[SOURCE DOCUMENT Boundary: Start]

Water-bath canning has a reputation for being complicated, dangerous, or both. It's neither. It is a process with specific rules that exist for specific reasons — and understanding why the rules exist makes them easy to follow correctly.
The Science in One Paragraph
Botulism — caused by Clostridium botulinum — is the only serious safety concern in home canning. The bacteria produce spores that survive boiling and can germinate in sealed, low-acid, anaerobic environments (i.e., a sealed jar). The toxin they produce is extremely dangerous. However, C. botulinum cannot grow in acidic environments (pH below 4.6). Water-bath canning — which reaches 212°F at sea level — is sufficient to process high-acid foods safely because the acid prevents botulism growth. Low-acid foods require pressure canning, which reaches 240°F and destroys the spores themselves. This distinction is the foundation of all home canning safety.

[SOURCE DOCUMENT Boundary: End]

▶ [REQUIRED WORK]:
- A) Answer these questions from the text on water-bath canning:
(i) What reputation does water-bath canning have, according to its opening?
(ii) Below what pH can C. botulinum not grow?
(iii) What temperature does pressure canning reach?
- B) Quote the stretch of the water-bath canning text from "The Science in" through "home canning safety.".
- C) Write the next part of the text on water-bath canning, picking up after its final sentence.
The items after this point were taken from a separate source.

[INFORMATION SUPPLIED Boundary: Start]

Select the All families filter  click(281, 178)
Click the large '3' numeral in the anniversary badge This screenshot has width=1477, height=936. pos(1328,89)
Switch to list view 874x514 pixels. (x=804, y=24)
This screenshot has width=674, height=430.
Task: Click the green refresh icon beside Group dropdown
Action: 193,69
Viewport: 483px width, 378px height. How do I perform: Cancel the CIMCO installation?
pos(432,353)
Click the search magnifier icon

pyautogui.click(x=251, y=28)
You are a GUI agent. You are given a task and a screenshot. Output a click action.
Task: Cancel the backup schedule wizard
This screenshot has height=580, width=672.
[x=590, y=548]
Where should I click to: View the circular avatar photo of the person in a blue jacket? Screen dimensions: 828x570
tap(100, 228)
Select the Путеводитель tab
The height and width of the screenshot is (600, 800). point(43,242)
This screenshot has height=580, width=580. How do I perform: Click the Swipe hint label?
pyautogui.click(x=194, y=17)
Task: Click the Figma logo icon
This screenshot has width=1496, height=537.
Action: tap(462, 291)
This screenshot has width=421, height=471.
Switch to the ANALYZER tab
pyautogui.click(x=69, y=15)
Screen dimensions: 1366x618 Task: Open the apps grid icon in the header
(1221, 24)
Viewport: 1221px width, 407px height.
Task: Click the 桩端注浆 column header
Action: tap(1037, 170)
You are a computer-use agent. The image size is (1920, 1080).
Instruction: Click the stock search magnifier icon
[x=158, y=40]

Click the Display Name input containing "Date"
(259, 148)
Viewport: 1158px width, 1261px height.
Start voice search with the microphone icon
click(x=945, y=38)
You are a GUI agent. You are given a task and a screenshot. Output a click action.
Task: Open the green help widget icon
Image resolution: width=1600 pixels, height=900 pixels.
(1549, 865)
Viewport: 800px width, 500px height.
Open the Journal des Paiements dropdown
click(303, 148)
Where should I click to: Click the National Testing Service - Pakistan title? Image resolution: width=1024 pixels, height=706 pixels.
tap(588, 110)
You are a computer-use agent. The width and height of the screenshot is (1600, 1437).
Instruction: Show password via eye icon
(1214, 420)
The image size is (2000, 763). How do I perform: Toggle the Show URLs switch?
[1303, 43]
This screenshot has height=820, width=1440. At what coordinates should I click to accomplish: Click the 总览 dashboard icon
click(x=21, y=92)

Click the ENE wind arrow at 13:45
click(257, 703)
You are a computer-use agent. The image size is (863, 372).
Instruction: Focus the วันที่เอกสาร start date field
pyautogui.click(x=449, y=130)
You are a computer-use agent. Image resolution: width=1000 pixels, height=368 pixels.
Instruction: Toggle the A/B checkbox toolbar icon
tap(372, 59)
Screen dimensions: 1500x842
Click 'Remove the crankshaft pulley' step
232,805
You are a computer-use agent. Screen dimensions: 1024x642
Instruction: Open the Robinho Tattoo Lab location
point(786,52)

[INFORMATION SUPPLIED Boundary: End]

▶ [ANSWER SET]:
- A)
(i) Being complicated, dangerous, or both.
(ii) A pH of 4.6.
(iii) 240°F.

- B)
The Science in One Paragraph
Botulism — caused by Clostridium botulinum — is the only serious safety concern in home canning. The bacteria produce spores that survive boiling and can germinate in sealed, low-acid, anaerobic environments (i.e., a sealed jar). The toxin they produce is extremely dangerous. However, C. botulinum cannot grow in acidic environments (pH below 4.6). Water-bath canning — which reaches 212°F at sea level — is sufficient to process high-acid foods safely because the acid prevents botulism growth. Low-acid foods require pressure canning, which reaches 240°F and destroys the spores themselves. This distinction is the foundation of all home canning safety.

- C)
What You Can Water-Bath Can
High-acid foods with a pH below 4.6: tomatoes (with added acid), pickles, jams, jellies, fruit butters, most fruits, salsa (tested recipes only). Everything else requires pressure canning.
Equipment
You need a large pot deep enough to cover jars by at least 1 inch of water, a rack to keep jars off the bottom (a folded dish towel works in a pinch), canning jars with two-piece lids, a jar lifter, and a wide-mouth funnel. That's it. You don't need a dedicated canning pot — any large stockpot works.
Use canning jars — Mason, Ball, Kerr. Do not reuse commercial pickle or mayonnaise jars. They're not designed for the thermal stress of repeated processing. Inspect jars for chips or cracks before each use. Lids are single-use — never reuse a lid that has previously sealed.
The Process
Sterilize jars by boiling for 10 minutes or running through a hot dishwasher cycle. Keep jars hot until filling — temperature differential between a cold jar and hot product can cause breakage. Fill jars leaving the headspace specified in your recipe (usually 1/4 to 1/2 inch). Remove air bubbles with a thin spatula. Wipe the rim clean. Apply lid and band fingertip-tight — not cranked down hard.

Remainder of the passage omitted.